Damsel apresenta-se de forma familiar para quem cresceu com histórias de princesas: um dragão, uma jovem donzela, Elodie (interpretada por Millie Bobby Brown), população faminta, honra, um reino encantador, paisagens verdejantes, um belo castelo, um príncipe encantado e um casamento arranjado. No entanto, somos avisados nos primeiros segundos do filme que não se trata desse tipo de história:
“There are many stories about chivalry where the heroic knight saves the damsel in distress. This is not one of them.”
O ambiente de fantasia típico desmorona-se rapidamente e percebemos que a princesa foi atraiçoada pela sua família e está destinada a ser sacrificada a um dragão para salvar o reino de uma antiga maldição. Assim, Damsel apresenta-se como uma tentativa clara de desconstrução dos tropes clássicos de contos de fadas e mostra uma protagonista que revela estar longe de ser a típica donzela indefesa, o plot twist muda completamente o tom da narrativa mas falha em entregar a tensão necessária para ser credível. Apesar de inverter os papéis de género, apresenta uma narrativa básica e previsível que atinge o patriarcado com uma pena e acaba por surpreender apenas por não ter sido escrito por inteligência artificial.
Millie Bobby Brown, conhecida pelo seu papel em Stranger Things (2016 – 2025), têm-se visto em apuros para conseguir libertar-se da sua personagem Eleven e provar o seu talento. Entrega uma performance convincente mas pouco cativante, a sua transição de jovem ingénua para guerreira destemida capaz de enfrentar um dragão é interpretada de forma opaca e superficial, ficando difícil de entender a complexidade emocional da personagem e acompanhar a sua evolução. O papel serve para nos aborrecer com longos silêncios e mostrar a destreza física da atriz.
Gosto de acreditar que o filme não é apenas uma tentativa frívola de subversão do género mas sim uma representação metafórica para o que acontece depois do “e viveram felizes para sempre” que mostra a força necessária para conseguir escapar aos papéis impostos pela sociedade. Nesse sentido, podemos interpretar que o dragão em Damsel representa mais do que uma criatura fantástica mas também o medo e as expectativas sufocantes que as mulheres enfrentam, isso vai-se tornando mais evidente ao longo do filme e acaba por ser confirmado pela forma como termina.
Uma das falhas mais flagrantes de Damsel é o subaproveitamento das personagens secundárias – será consequência de ter a actriz principal como executive producer?. Conseguimos ver uma apresentação das dinâmicas entre as personagens, mas estas não são de todo desenvolvidas.
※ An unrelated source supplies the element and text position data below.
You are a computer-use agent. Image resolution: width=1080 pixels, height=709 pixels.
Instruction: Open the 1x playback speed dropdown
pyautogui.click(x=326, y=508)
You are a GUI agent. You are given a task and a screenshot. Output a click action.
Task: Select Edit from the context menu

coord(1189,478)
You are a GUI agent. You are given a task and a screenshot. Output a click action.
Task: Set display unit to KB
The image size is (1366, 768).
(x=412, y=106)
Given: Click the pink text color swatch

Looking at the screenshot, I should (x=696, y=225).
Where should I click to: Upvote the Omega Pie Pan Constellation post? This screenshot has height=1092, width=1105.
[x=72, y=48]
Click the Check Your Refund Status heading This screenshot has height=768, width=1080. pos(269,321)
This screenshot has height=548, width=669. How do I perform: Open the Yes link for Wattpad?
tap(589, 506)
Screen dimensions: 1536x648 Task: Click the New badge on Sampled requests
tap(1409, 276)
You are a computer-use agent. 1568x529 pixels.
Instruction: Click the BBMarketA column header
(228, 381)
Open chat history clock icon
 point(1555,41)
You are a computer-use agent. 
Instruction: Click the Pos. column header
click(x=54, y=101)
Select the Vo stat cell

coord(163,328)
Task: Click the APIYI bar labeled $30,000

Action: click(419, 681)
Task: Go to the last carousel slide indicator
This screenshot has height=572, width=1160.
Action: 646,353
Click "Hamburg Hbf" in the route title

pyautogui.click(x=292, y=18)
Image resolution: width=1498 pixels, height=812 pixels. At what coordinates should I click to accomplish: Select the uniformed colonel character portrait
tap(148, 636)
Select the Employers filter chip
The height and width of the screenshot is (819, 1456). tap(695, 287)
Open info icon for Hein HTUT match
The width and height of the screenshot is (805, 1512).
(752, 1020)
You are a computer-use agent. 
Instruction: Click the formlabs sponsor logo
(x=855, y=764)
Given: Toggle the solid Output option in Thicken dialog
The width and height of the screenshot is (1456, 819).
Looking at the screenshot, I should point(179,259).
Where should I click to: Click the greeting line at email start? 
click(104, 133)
As interações entre Elodie e a família real mostram alguma tensão, mas desaponta em beneficiar da força da antagonista Queen Isabelle e da excelente atriz que a interpreta, Robin Wright. Angela Basset no papel de Lady Bayford, madrasta de Elodie é mais um exemplo do desperdício de talento e da adição superficial de tensão à narrativa. Até o próprio príncipe Henry (Nick Robinson) que é essencial para a narrativa acaba por ser mais um elemento decorativo e sem profundidade. A falta de desenvolvimento das personagens secundárias acaba por isolar a personagem de Elodie e evidenciar ainda mais as fragilidades da interpretação de Millie Bobby Brown. O filme deixa o público com o desejo de um envolvimento mais profundo de Elodie com o mundo ao seu redor e acaba por comprometer o impacto emocional da história.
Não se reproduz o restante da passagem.